I sindaci ricordano a Minniti che quando il ministero dell’Interno chiede aiuto a loro per la gestione dei migranti e dei richiedenti asilo loro rispondono: “I nostri comuni non si sono tirati indietro pur dinanzi ai disagi e ai dissensi dei cittadini elettori, contribuendo in tal modo alla riuscita di un’operazione condotta con intelligenza del suo ministero. Quando invece si è costretti ad operare, e ciò accade sempre più spesso, sotto la spada di Damocle dello scioglimento dei consigli comunali per mafia, strumento eccezionale divento ordinario, con i rischi e gli effetti indistinti che comporta degli amministratori, le famiglie e le comunità, la tentazione di mollare l’impegno pubblico diventa molto forte irresistibile”.

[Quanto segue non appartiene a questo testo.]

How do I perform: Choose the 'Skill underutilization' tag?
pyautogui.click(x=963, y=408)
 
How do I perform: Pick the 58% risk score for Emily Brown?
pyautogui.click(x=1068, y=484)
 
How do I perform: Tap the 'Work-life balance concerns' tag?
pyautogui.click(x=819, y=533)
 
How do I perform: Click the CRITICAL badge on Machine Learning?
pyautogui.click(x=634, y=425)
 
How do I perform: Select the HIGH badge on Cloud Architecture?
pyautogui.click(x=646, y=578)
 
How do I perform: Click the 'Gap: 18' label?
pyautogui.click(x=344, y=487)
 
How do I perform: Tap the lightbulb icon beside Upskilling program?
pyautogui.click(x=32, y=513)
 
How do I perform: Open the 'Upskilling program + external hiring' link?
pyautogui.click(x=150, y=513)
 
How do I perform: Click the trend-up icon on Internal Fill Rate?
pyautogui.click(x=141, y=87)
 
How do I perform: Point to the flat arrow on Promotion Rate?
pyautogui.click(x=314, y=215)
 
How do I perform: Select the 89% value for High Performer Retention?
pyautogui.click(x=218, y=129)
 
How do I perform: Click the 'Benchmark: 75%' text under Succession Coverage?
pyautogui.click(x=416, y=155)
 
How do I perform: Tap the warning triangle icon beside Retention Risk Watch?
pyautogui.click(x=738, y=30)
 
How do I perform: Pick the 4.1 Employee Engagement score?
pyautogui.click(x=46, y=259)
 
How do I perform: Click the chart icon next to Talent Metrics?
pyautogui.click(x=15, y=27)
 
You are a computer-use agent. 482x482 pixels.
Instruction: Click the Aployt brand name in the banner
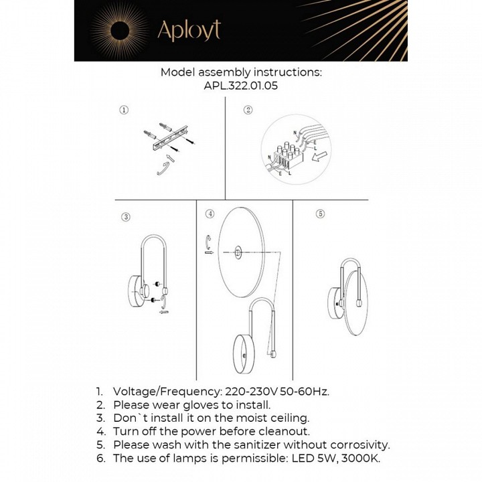coord(188,30)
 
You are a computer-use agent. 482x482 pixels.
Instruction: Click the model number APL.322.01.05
coord(241,86)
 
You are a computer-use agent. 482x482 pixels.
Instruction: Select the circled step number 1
coord(124,110)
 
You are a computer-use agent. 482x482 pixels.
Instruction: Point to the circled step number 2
coord(248,110)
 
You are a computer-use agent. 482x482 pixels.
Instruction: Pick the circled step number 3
coord(125,216)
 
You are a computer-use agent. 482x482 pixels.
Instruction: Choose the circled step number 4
coord(210,214)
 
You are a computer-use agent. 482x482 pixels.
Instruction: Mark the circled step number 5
coord(320,214)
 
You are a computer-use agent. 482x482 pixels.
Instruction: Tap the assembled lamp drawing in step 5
coord(351,288)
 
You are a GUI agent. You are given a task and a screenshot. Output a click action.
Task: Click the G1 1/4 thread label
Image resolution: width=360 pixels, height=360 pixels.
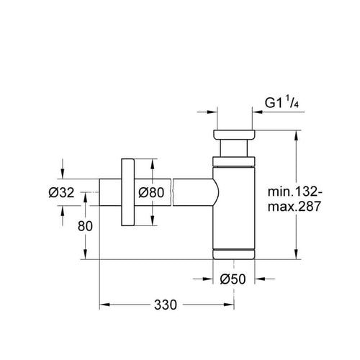pos(282,103)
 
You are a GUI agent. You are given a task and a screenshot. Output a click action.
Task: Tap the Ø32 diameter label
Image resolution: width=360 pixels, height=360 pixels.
pos(61,192)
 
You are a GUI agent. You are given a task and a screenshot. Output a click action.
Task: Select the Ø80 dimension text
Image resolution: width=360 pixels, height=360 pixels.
pos(151,192)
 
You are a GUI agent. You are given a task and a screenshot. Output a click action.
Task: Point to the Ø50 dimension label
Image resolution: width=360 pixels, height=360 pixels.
pos(233,279)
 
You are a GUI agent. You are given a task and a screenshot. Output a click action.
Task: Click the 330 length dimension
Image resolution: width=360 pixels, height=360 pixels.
pos(166,305)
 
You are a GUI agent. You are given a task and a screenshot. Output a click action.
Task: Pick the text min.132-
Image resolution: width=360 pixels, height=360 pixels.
pos(295,192)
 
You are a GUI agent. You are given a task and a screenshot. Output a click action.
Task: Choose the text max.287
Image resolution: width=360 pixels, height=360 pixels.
pos(294,206)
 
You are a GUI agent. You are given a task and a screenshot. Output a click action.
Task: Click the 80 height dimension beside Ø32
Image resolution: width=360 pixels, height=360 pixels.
pos(85,226)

“E’ ciò che si vuole?” si domandano i sindaci firmatari che si danno anche una risposta: “La sconfitta non sarebbe solo la nostra ma soprattutto, e ben più grave, dello Stato democratico, costretto ad avvitarsi su se stesso e a ricorrere con sempre maggiore frequenza allo strumento inefficace del commissariamento, affidando l’azione di contrasto unicamente alla magistratura e agli strumenti repressivi e penali”.

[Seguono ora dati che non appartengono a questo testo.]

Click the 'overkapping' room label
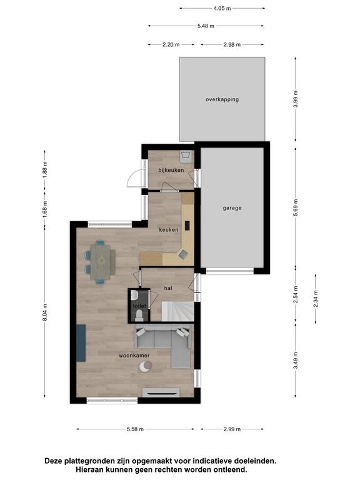pyautogui.click(x=222, y=99)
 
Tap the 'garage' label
pyautogui.click(x=232, y=208)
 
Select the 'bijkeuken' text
pyautogui.click(x=171, y=170)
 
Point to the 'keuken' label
pyautogui.click(x=169, y=229)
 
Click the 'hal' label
pyautogui.click(x=168, y=288)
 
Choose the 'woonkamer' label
pyautogui.click(x=134, y=356)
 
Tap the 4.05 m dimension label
pyautogui.click(x=222, y=9)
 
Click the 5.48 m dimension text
pyautogui.click(x=206, y=26)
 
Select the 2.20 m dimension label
pyautogui.click(x=171, y=45)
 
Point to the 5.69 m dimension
pyautogui.click(x=296, y=208)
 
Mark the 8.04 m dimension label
pyautogui.click(x=45, y=312)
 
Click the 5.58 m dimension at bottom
pyautogui.click(x=135, y=429)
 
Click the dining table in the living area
pyautogui.click(x=101, y=262)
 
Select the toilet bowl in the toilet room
pyautogui.click(x=139, y=315)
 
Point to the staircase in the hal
pyautogui.click(x=178, y=311)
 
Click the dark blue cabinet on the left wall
pyautogui.click(x=81, y=343)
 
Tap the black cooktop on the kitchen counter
pyautogui.click(x=187, y=226)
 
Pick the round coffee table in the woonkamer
pyautogui.click(x=146, y=366)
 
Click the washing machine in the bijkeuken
pyautogui.click(x=186, y=156)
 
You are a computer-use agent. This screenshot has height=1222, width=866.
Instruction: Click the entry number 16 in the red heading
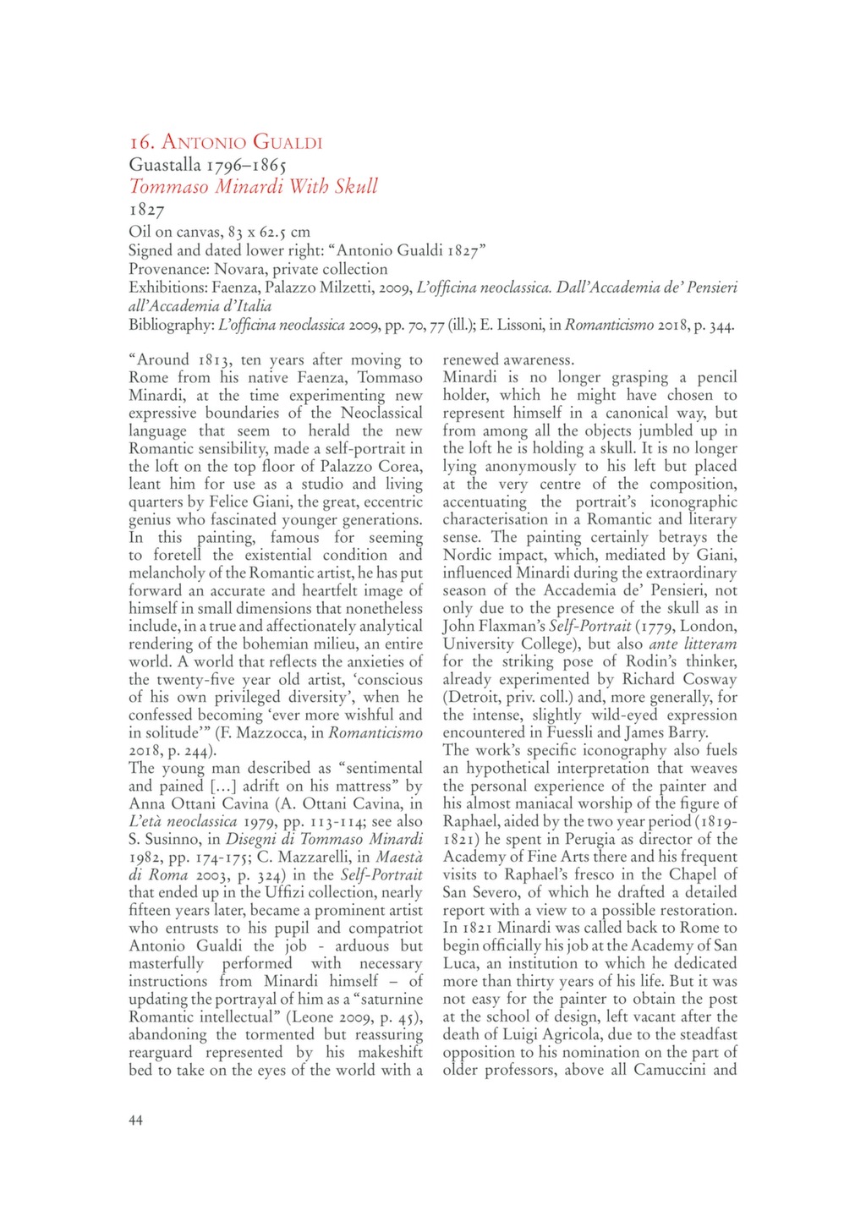tap(140, 142)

In attesa che il ministro dell’Interno Marco Minniti accetti la richiesta di incontro o, quantomeno, risponda alla lettera dei 51 sindaci, il neo procuratore antimafia Federico Cafiero De Raho ha detto la sua durante la trasmissione “Mezz’ora in più”. Intervistato da Lucia Annunziata,il magistrato – per 4 anni a capo della Procura di Reggio – ha spiegato che per alcuni Comuni un periodo di due anni di commissariamento non è sufficiente: “È anche vero che non si può sospendere la democrazia e quindi pensare a percorsi che consentono di accompagnare i Comuni con un sostegno statale potrebbe essere una soluzione”. Se un Comune è inquinato dalle cosche, per De Raho “lo Stato ha fatto bene a scioglierlo. Ma dopo un periodo di scioglimento, il territorio continua ad essere occupato dalla ‘ndrangheta con la conseguenza che il rischio di una nuova infiltrazione è altissimo. Sarà necessario assumere delle modalità di controllo dell’azione amministrativa per garantire quegli stessi organi elettivi nelle successive elezioni in modo da proteggerli da una ‘ndrangheta che fagocita l’organo elettivo e lo costringe a piegarsi alle sue richieste”.